Ilustración de Cortés-Benlloch
Maggy se quedó mirando fijamente el candil, mientras oía los pasos de Jack alejándose. Escuchó los rudos nudillos golpeando madera y la voz del señor Thorn aceptando su entrada. Cuando llegó el sonido de la puerta cerrada, decidió levantarse.
Recorrió el pasillo y entró en una de las salas: lujosos sofás de piel, reclinatorios tapizados en verde, telas sedosas en paredes y techo y apliques de cristal iluminando tenuemente las pequeñas mesas que, cercanas a la pared, ofrecían al visitante diversos tipos de bebidas, tabaco y las armas necesarias para perseguir al dragón.

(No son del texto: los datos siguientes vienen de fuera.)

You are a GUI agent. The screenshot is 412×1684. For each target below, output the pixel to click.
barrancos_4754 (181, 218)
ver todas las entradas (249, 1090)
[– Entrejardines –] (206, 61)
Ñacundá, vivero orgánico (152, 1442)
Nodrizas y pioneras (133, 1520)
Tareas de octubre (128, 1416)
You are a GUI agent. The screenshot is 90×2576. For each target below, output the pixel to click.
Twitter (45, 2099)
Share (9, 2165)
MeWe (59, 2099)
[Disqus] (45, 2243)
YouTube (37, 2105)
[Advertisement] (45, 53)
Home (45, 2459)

Era demasiado pronto para las visitas. Nadie aspiraba en busca de evasión, nadie se refugiaba en las sombras del centro de la sala, recostándose en los amplios muebles, embriagado por la calidez cárnica de las chicas que envolvían con suave y cercano canto, con sinuoso baile, a la presa, manteniendo su atención, extrayendo hasta la última pieza de oro que, como estrella fugaz, caería de sus manos a las de su señor Thorn.
Allí solo estaban las arrugadas manos de Abby, la viuda de Tad. Quien limpiaba con nervio y eficacia; con la soltura de quien realiza un trabajo durante años repetido. Pues, aunque hubo un tiempo en que caminó entre las chicas, una disputa con un cliente le acercó media cara a una estufa y allí dejó algo de su piel y de sí misma. La sombra en su rostro necrosó su alma pues ya no servía para lo único para lo que, pensaba, había nacido. Se dedicó a limpiar, siempre con el hotel cerrado, lejos de las miradas de los que antes anhelaban su presencia y ahora giraban el rostro con asco, sorna o condescendencia.
Fue entonces cuando alguien decidió acercarse: un mestizo flaco y leñoso, de cabeza gacha y chepa erguida, llamado Tad, que trabajaba como explorador, evitando las emboscadas a la diligencia del Sr. Thorn. Tad aprovechaba los momentos en que acudía al hotel, a recibir pagos y órdenes, para visitar a aquella sombría chica que no osaba jamás levantar el semblante. Abby sintió pena al ver a aquel hombrecillo, una pena terrible por ella misma y una terrible vergüenza al comprender que aquel individuo era todo lo que ahora podía atraer; decidió conservar el último resquicio de dignidad y cegar aquel camino. Mas Tad continuó visitándola, hablándole de los tiempos en que la observaba de lejos, mientras caminaba junto a las demás chicas, como si entre aquellos tiempos y los de aquel momento no hubiera diferencia alguna. Sus pupilas la admiraban de igual manera que entonces y reconocían su voz, su carácter y sus formas. El tiempo pasó y ella ablandó su barrera; solían charlar en medio de aquella sala, hasta que un día él se despidió con dos besos: uno en la mitad iluminada de su rostro, otro en la oscura. Fue ella quien, entonces, le ofreció sus labios y aceptó acompañarle el resto de sus días.
Tad no era rico, así que Abby continuó limpiando; mas encontró un sentido en su tarea, el magnífico destino de vivir su propia vida. Vivieron en una casa sencilla, sin grandes lujos ni objetos caros; aprendieron a diferenciar lo necesario de lo accesorio y observaron lo libre que es el ser humano cuando apenas necesita nada. Cuando Tad murió lo vistieron con una caja de pino barato y hundieron sus restos en suelo modesto con una madera cruzada sobre sus huesos; no importaba, pues ya no estaba allí. Abby se quedó con el abrigo de la casa, el confort de los recuerdos, el aire fresco de la libertad y una dignidad y orgullo como jamás hubiera creído posibles; pues cuando veía a los ricos clientes acudir al hotel, asfixiados por miles de sogas trenzadas de quisiera, debiera y pareciera, los lujos revelaban su trampa, el dinero su cortante filo y la eterna necesidad de huida cristalizaba en la embriaguez.
Maggy notaba aquel aire fresco que emanaba la viuda; esa despreocupación revitalizadora encerrada en aquel cuerpo viejo y reseco. La forma en que se comportaba; aquella humildad que, sin caer en sumisión, engendraba siempre la sorpresa necesaria para disfrutar y aprender. Tenía la certeza de que si había alguien dispuesto en aquel lugar a escuchar y plantearse seriamente sus planes, no era si no la vieja viuda de Tad y con aquella seguridad se dirigió a ella.